Monday, November 21, 2016

Frontload Your Fitness Journey Starting With Education


In order to create the incredible benefits that my clients enjoy today, they front­load their fitness workload right from the beginning.  They work hard right from the get-go, do the meticulous planning, acquire new and sound nutrition and training principles, and they reap rewards for years.

First, establish the goal.  And the goal isn’t “I want to lose 20lbs” or “see my abs”. Those goals are too subjective and not quantifiable enough to be productively instructional. If it's behavioral base, than it will have a better and more consistent outcome.  When people say "it's a lifestyle change" or "create habits and results will follow", that's what they meant, behavior modification.

A better goal would be “I will only go out to eat once a week in order to avoid unnessary calories that are typically more dense than cooking at home” or “I will read a book on how to squat and deadlift so I can learn how to safely lift heavy things, in which will burn the most calories compare to other form of workouts and build the most muscle for the least amount of time invested.”

You want to narrow your focus and get rid of distractions. Anything that doesn’t have to do with cultivating the habit of eating less and moving more is a bad investment of your time, money, and energy.

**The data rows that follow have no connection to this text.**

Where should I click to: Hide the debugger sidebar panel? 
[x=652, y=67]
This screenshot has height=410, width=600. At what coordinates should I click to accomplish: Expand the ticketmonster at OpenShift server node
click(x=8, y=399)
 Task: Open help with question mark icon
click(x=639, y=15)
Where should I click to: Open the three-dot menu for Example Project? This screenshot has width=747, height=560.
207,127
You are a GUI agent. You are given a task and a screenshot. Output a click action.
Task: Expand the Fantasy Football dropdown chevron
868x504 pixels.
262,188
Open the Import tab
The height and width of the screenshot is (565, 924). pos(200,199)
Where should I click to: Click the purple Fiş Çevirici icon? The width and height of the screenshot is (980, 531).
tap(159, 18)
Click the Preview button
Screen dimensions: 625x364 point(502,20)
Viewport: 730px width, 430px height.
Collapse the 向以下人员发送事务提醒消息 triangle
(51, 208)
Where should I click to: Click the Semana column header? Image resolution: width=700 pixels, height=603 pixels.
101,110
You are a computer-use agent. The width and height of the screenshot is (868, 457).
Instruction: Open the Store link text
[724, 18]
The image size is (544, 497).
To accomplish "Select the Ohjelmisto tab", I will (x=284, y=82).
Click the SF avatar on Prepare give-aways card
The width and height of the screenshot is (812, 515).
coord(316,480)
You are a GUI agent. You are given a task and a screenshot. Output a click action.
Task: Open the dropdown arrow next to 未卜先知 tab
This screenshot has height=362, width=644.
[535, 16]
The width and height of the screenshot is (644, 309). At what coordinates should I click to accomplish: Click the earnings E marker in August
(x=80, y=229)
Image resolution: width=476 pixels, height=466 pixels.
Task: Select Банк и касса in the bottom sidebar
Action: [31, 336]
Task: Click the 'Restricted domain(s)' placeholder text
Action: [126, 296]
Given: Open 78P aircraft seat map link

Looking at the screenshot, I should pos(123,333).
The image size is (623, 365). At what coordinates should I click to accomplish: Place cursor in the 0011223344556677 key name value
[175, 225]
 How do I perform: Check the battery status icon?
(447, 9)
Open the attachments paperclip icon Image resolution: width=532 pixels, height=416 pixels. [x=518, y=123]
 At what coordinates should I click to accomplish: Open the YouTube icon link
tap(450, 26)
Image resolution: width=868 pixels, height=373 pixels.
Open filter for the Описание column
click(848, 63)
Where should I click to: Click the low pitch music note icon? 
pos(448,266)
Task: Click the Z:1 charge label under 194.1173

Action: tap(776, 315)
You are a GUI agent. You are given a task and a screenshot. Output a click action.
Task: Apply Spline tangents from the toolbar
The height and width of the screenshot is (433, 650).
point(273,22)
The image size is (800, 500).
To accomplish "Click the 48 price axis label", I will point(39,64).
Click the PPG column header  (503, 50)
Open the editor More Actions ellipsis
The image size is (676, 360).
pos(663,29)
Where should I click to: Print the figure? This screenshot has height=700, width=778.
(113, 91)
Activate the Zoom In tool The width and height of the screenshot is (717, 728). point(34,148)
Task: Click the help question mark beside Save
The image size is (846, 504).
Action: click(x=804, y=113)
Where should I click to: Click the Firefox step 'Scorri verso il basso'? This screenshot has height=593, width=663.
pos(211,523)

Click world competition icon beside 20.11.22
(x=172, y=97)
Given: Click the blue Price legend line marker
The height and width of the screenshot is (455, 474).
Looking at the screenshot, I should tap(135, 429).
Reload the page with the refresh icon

When you have the willpower (which never last very long before life stressors take them away), use it on meaningful actions like cooking more satiating foods, tracking your calories, and lifting heavier things progressively with good form.   Don’t drain your physical resources on meaningless repetitive movements like jogging or circuit training that has little to do with reshaping your body (bodybuilding) or creating the energy deficit you need for fat loss.  Don’t drain your mental resources on meaningless dietary rules like “cut out sodium” or “drinking 2 gallon of water a day” in which has little to do with the principle calories in and calories out.

If you cut out fluff crap, you’ll be able to focus on more scientifically sound methods that will actually give you the instant and quanitifiable positive feedback that you need to continue making progress while doing things you don't really like.

You’ll have to be willing to read and learn things for yourself and not ask your trainer or nutritionist to “just tell me what to eat and tell me how to move!”.  Your coach can’t be with you 24/7.  The most sustainable way to approach your fitness goal is to actually learn it for yourself.

Learn how to modify your program when you’re on vacation or is injured, how to count macronutrients when you meal prep, and be resourceful enough to find your own recipes, shop, and manage your time wisely to cook for yourself.  If you frontload the hard work of education and practice, then the knowledge that you've gained will reward you for years of eating flexibly while maintaining an awesome physique.

Do the work NOW.  Stop messing with fluff. That's how you get results.